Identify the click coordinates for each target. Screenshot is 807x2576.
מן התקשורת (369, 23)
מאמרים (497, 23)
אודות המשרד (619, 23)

-- -- --

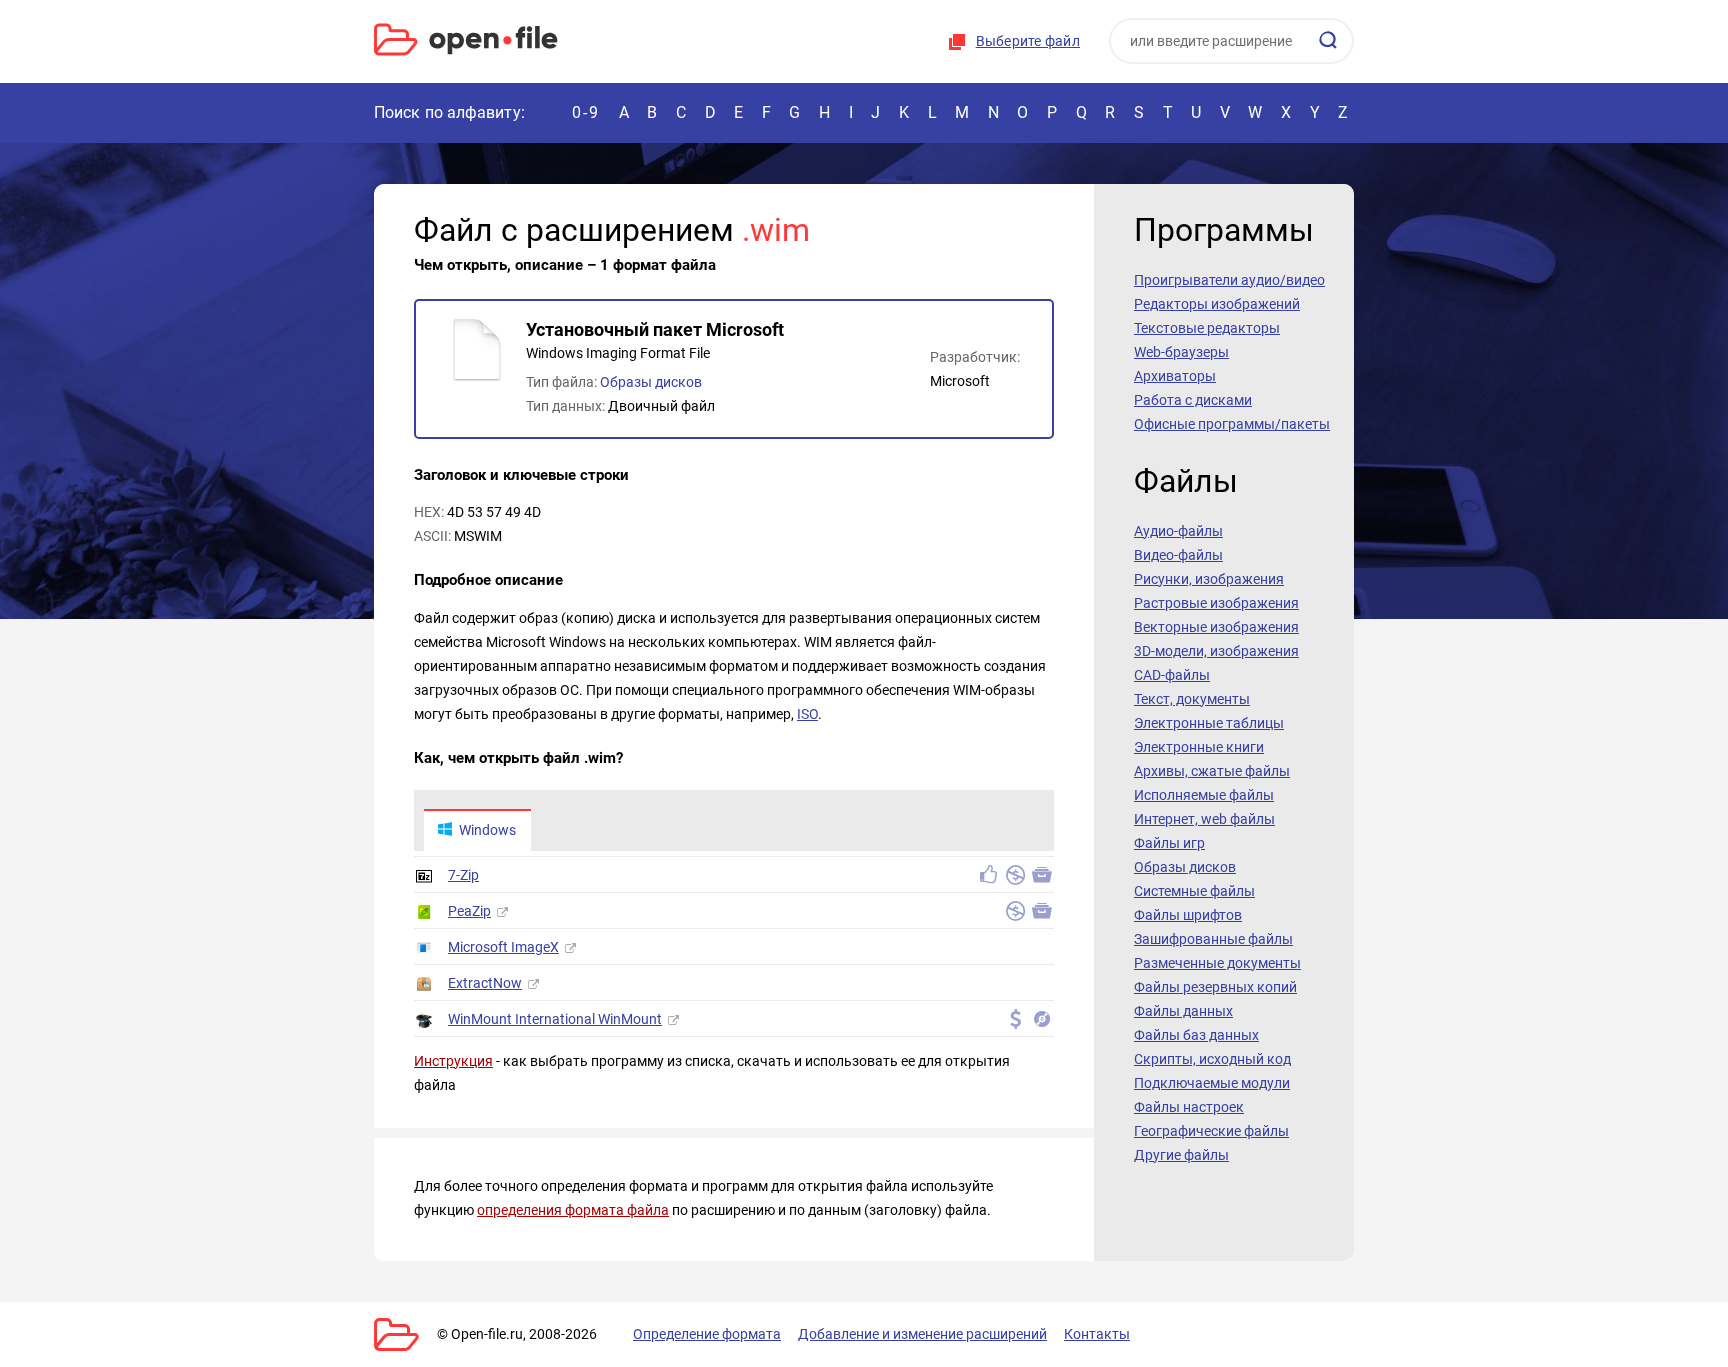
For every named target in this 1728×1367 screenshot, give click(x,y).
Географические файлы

-- -- --

■ Assignment ■
Using the entries above, give back exactly the line containing "For every named", the line containing "Географические файлы", and every line between them, and nothing else.

■ Output for this exercise ■
For every named target in this 1728×1367 screenshot, give click(x,y).
Географические файлы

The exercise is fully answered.